• Problem to solve: In the forum excerpt on cache maintenance for JIT code, what instruction comes right after DSB ISH in the manual's sequence?

**** Selected passage

For example, the sequence of instructions in the manual B2.2.4 (page B2-131 in my PDF) does a DC CVAU to "clean the data cache", then a DSB ISH to "ensure visibility of the data cleaned from cache", then a IC IVAU to "invalidate instruction cache". That to me indicates that the usual MESI stuff that ensures a modifed line in dcache will be seen by icache does not occur automatically. (In contrast on x86 there is (i) full MESI coherence between icache and dcache, and (ii) a special set of bits that track when lines have been fetched, causing self-modifying-code pipeline flushes when modified, so everything is automatic; but that's expensive hardware and we don't have that luxury on other platforms...)

In theory we could do something better than a syscall that runs a little "sync the caches" handler on every core, though (presumably this is doing some sort of IPI?). We could run the "sync the caches" bit in two halves -- flush the dcache line when we write new code, then flush the icache line before jumping to code if we know we need to. The latter bit is tricky: we don't want to do it on every function call, obviously, or else we'd tank performance (all icache misses all the time). So we want to somehow track if this core has done an icache flush recently enough to pick up whatever changes.

The part I haven't quite worked out about the above, though, is that there's a TOCTOU issue: we could do the check, decide we're on a core with a fresh icache, then the kernel could migrate our thread to another core just before we do the call. Short of playing tricks with affinity, maybe we can't get around that and do need the membarrier() that hits every core.

Thoughts?

cfallin · 2021-10-14T19:47:31Z

(Clarification on above: the IC IVAU is broadcast across the coherence domain apparently, but the ISB ("instruction barrier" which I assume is a pipeline serialization) is necessary; that's the bit that we need to track recency of last flush on cores for, unless we serialize the pipeline every time we invoke a Wasm function pointer from the host (which IMHO we shouldn't do!).)

cfallin · 2021-10-14T19:51:48Z

Ah, and one more clarification I wanted to mention re: other comments above and the manual is that "self-modifying code" in this context is actually applicable, because although our JIT code doesn't literally modify itself, to the core (and to a microarchitect) it's all the same -- we are executing data that we've written to memory so we have to worry about when that data becomes visible to instruction-fetch.

akirilov-arm · 2021-10-14T20:59:54Z

@cfallin you are essentially correct about everything, so thanks a lot for these replies - they save me a lot of writing!

********
**** Information supplied

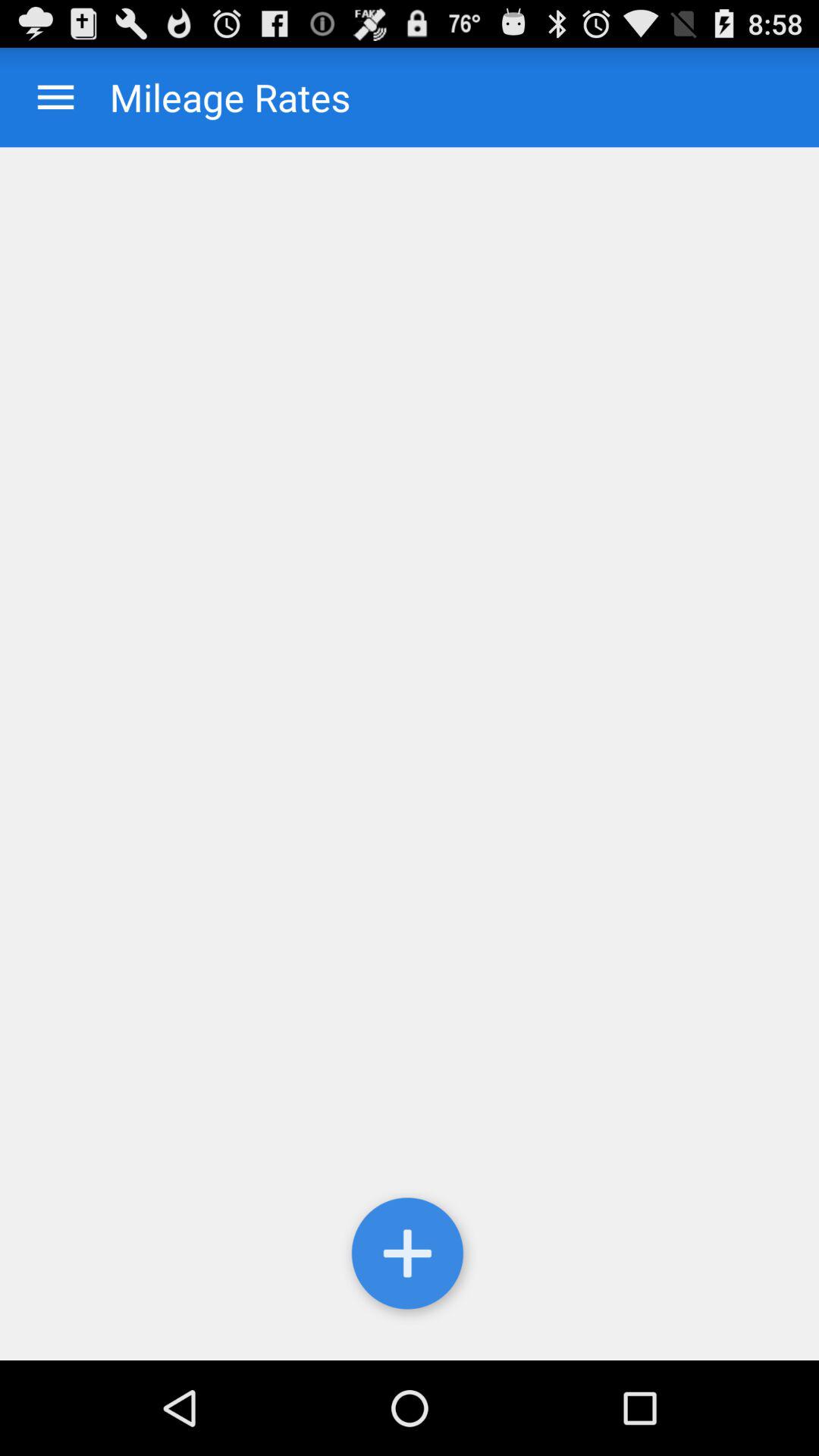
menu button bar (55, 97)
Given the description of an element on the screen output the (x, y) to click on. 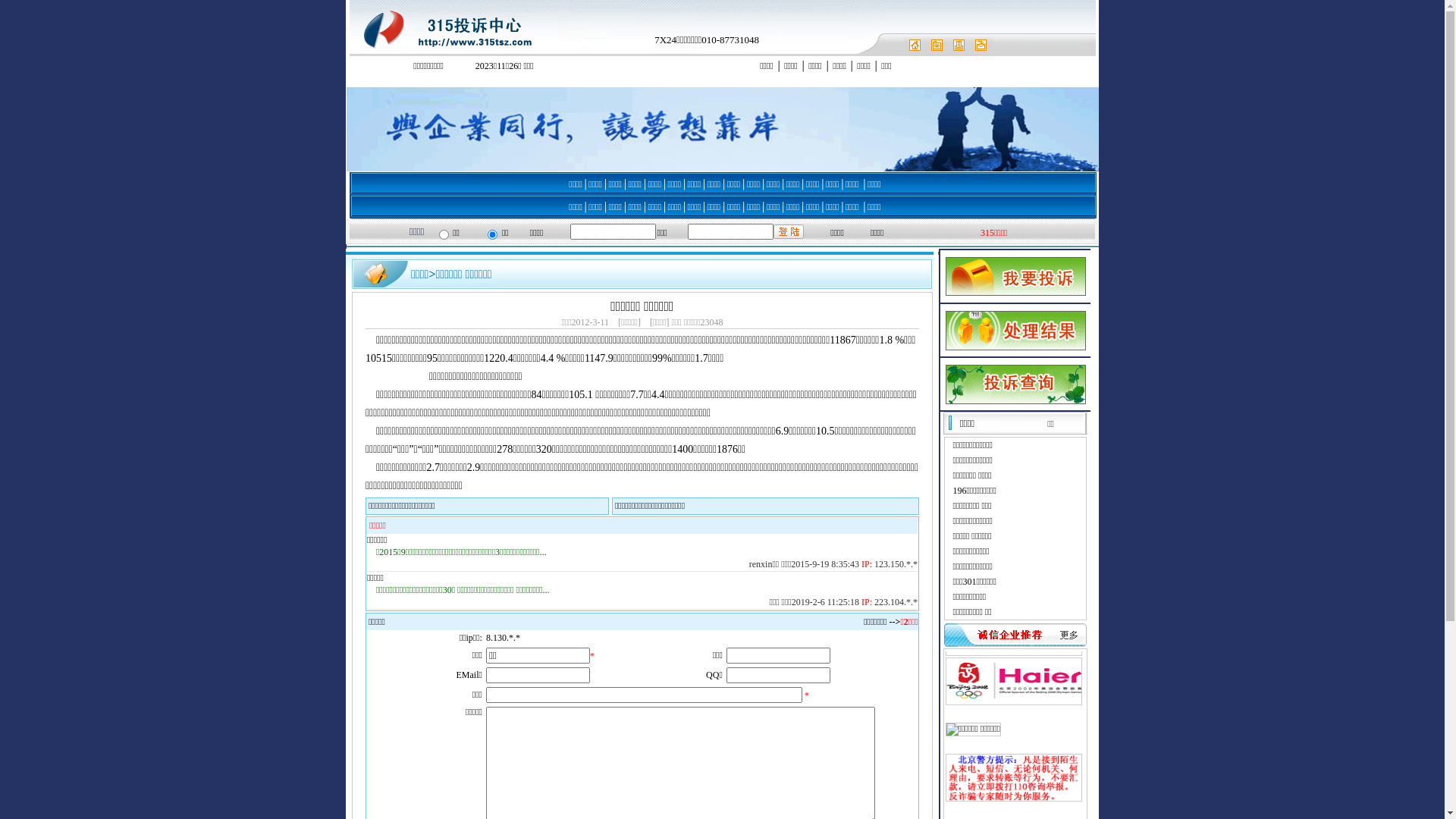
afd1 Element type: text (354, 80)
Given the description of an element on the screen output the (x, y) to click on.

********

• Result of the task: IC IVAU, which invalidates the instruction cache.